■ Word and element location records ■

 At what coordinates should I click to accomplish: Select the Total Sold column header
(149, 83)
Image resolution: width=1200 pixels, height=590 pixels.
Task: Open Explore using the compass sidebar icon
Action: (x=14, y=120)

■ WRITTEN INSTRUCTION ■
Pull out every line of the records above that contains the string "what". The match is case-sensitive.

■ RESULT FOR THIS TASK ■
 At what coordinates should I click to accomplish: Select the Total Sold column header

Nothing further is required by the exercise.